ALIANSI Badan Eksekutif Mahasiswa se-Universitas Indonesia (Aliansi BEM se-UI) dengan tegas menolak pemberian gelar pahlawan nasional kepada Presiden ke-2 Soeharto. Penolakan ini didasari komitmen mereka terhadap nilai-nilai kebenaran, keadilan, dan kemanusiaan.
“Kami menolak dan menuntut pencabutan seluruh bentuk gelar kehormatan maupun pemberian gelar pahlawan nasional kepada Soeharto karena bertentangan dengan prinsip keadilan, kemanusiaan, dan nilai-nilai reformasi,” tegas Wakil Ketua BEM UI, Brevka Noufalio, mewakili Aliansi BEM se-UI, dalam pernyataan tertulisnya pada Selasa, 11 November 2025.
Lebih lanjut, Aliansi BEM se-UI menentang segala upaya manipulasi sejarah dan glorifikasi terhadap pelaku pelanggaran hak asasi manusia (HAM). Brevka mendesak pemerintah dan lembaga negara untuk bertanggung jawab secara moral dan historis, memastikan rezim otoriter tidak dimuliakan atau terulang di masa depan.
“Kami mengajak seluruh elemen masyarakat, terutama generasi muda, untuk menjaga warisan reformasi, mengawal kebenaran sejarah, dan melawan segala bentuk distorsi narasi yang mengkhianati perjuangan rakyat,” imbuh Brevka.
Pemberian gelar pahlawan nasional kepada Soeharto ini terjadi di masa pemerintahan Prabowo Subianto, yang sebelumnya pernah menjadi menantu Soeharto.
Penetapan gelar pahlawan nasional tersebut diumumkan oleh Sekretaris Militer Presiden, Wahyu Yudhayana, di Istana Negara pada Senin, 10 November 2025. Selain Soeharto, sembilan tokoh lain juga dianugerahi gelar pahlawan nasional tahun 2025, yaitu Presiden ke-4 Abdurrahman Wahid, aktivis buruh Marsinah (yang tewas di era Orde Baru), mantan Menteri Hukum Mochtar Kusumaatmadja, dan pendiri sekolah agama Islam perempuan pertama di Indonesia, Rahmah El Yunusiyyah.

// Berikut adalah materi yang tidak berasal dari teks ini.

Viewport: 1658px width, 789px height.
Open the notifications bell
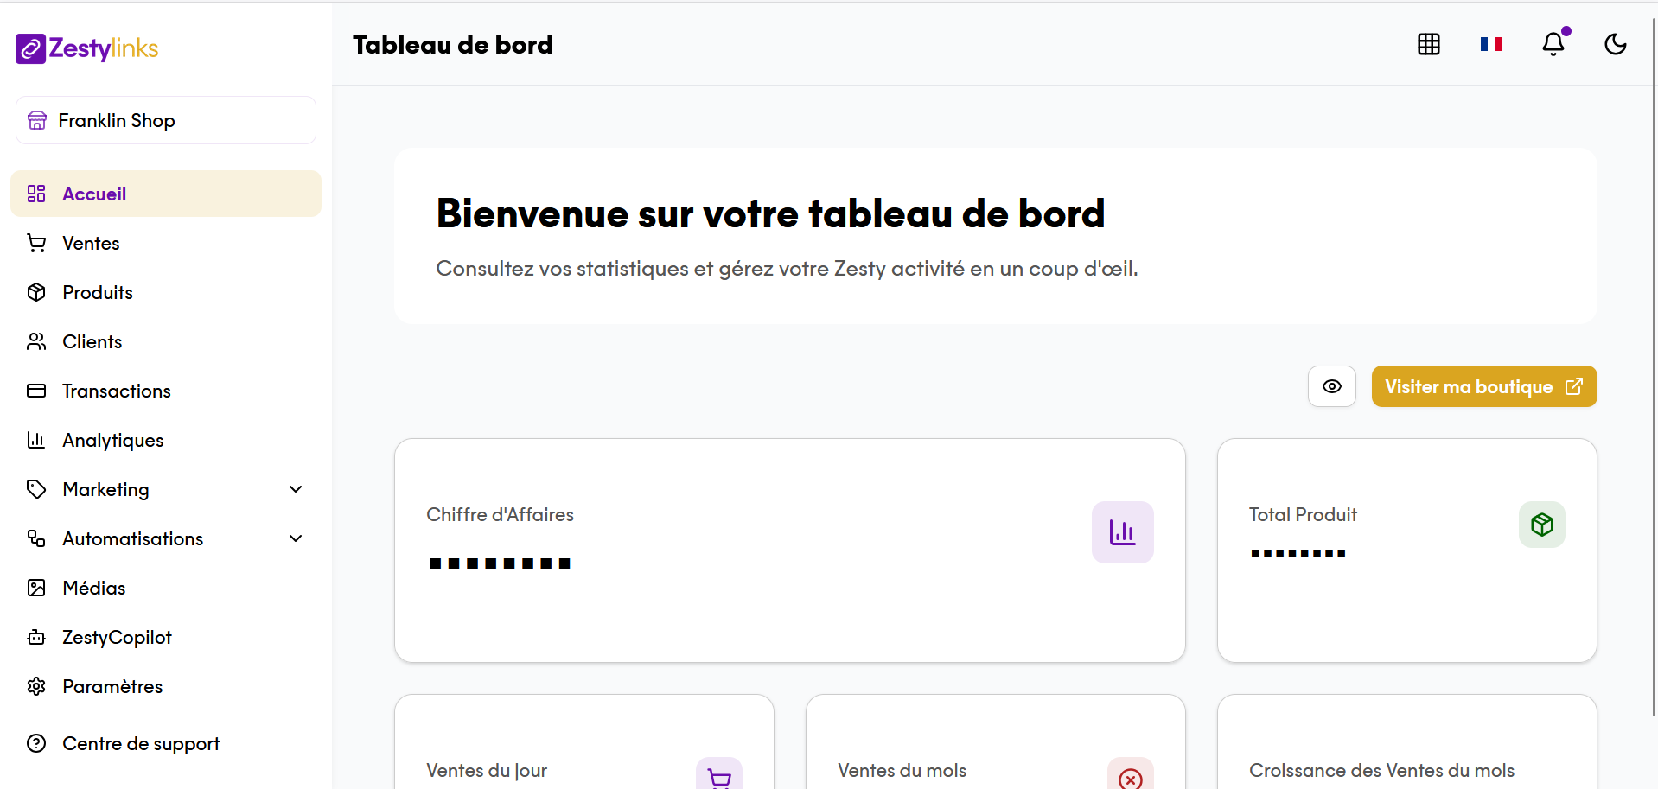click(1553, 44)
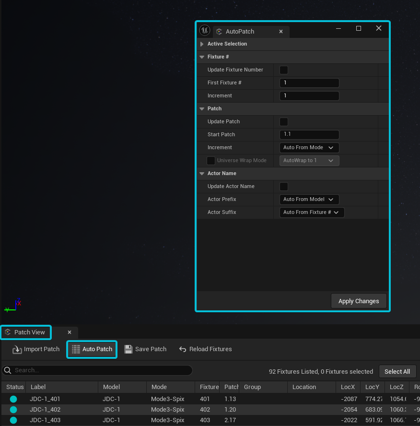The height and width of the screenshot is (426, 420).
Task: Click the search magnifier icon
Action: [8, 370]
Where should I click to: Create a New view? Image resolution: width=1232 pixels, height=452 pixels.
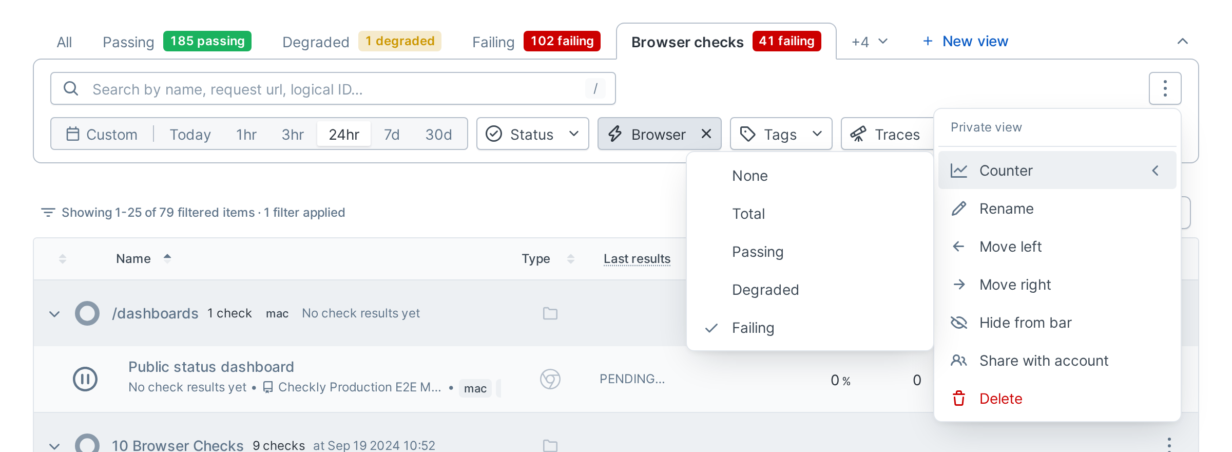click(x=965, y=42)
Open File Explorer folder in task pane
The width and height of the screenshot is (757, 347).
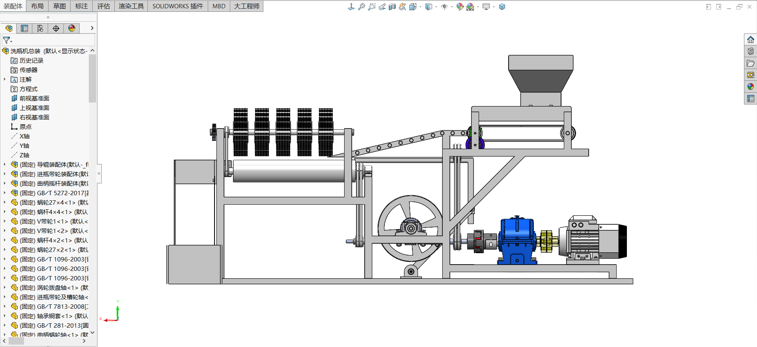pos(750,63)
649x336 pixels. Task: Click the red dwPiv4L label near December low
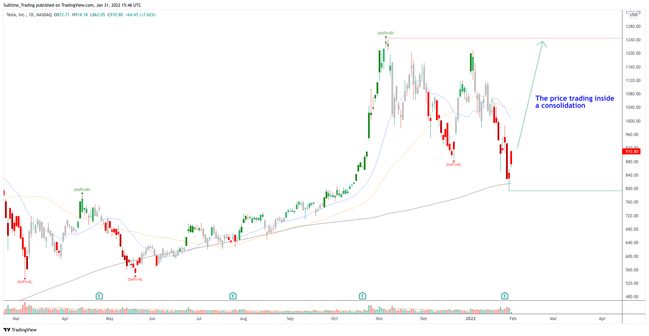pos(453,165)
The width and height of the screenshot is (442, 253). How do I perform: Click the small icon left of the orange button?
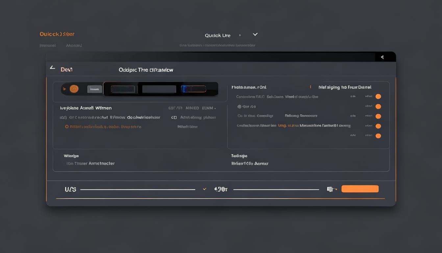[331, 189]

Selain itu, gelar pahlawan nasional juga diberikan kepada mantan Komandan Resimen Para Komando TNI Angkatan Darat (RPKAD) Sarwo Edhie Wibowo, Raja Bima XIV Sultan Muhammad Salahuddin, ulama asal Bangkalan Syaikhona Muhammad Kholil, Raja Kerajaan Raya Simalungun ke-14 Tuan Rondahaim Saragih Garingging, dan Raja Tidore Sultan Zainal Abidin Syah.
Dalam Keputusan Presiden tentang Penetapan Pahlawan Nasional 2025, Soeharto dinilai memiliki jasa dalam perjuangan kemerdekaan, terutama sebagai wakil komandan Badan Keamanan Rakyat (BKR) Yogyakarta dan pemimpin pelucutan senjata Jepang di Kotabaru, Yogyakarta, pada tahun 1945.
Namun, Brevka Noufalio berpendapat bahwa pemberian gelar pahlawan nasional kepada Soeharto merupakan bentuk pengkhianatan terhadap sejarah dan penderitaan rakyat Indonesia di masa Orde Baru. “Soeharto bukanlah figur yang mencerminkan nilai-nilai kepahlawanan,” tegas Brevka.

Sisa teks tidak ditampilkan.